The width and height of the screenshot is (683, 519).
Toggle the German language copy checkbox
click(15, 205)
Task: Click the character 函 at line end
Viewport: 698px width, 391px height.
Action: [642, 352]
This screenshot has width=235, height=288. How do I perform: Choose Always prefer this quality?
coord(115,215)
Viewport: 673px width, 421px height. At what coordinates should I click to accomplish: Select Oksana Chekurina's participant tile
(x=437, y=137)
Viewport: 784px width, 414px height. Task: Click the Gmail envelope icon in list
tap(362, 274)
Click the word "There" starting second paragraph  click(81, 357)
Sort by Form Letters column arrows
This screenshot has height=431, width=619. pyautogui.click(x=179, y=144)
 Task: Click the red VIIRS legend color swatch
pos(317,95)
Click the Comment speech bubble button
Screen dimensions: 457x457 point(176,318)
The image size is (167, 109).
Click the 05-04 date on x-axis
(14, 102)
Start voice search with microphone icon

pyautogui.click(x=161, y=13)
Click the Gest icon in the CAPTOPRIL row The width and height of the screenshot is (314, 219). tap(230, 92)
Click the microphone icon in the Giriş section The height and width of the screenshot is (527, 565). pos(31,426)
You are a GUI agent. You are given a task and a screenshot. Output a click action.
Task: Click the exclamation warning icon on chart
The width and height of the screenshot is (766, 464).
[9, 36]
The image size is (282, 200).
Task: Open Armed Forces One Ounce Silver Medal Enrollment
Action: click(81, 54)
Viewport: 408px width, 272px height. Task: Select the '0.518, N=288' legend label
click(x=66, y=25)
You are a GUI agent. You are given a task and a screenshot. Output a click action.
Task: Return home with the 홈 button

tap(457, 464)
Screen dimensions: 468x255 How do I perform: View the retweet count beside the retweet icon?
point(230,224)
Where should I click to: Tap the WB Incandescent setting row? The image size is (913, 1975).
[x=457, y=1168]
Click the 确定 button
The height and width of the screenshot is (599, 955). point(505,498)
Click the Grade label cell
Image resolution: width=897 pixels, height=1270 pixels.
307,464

* **Goal of the exercise**:
Nothing but the lines above from the one containing "Click the Gest" through the one containing "Task: Click the exclamation" should appear in the answer, each repeated exactly.

* **Reply**:
Click the Gest icon in the CAPTOPRIL row The width and height of the screenshot is (314, 219). tap(230, 92)
Click the microphone icon in the Giriş section The height and width of the screenshot is (527, 565). pos(31,426)
You are a GUI agent. You are given a task and a screenshot. Output a click action.
Task: Click the exclamation warning icon on chart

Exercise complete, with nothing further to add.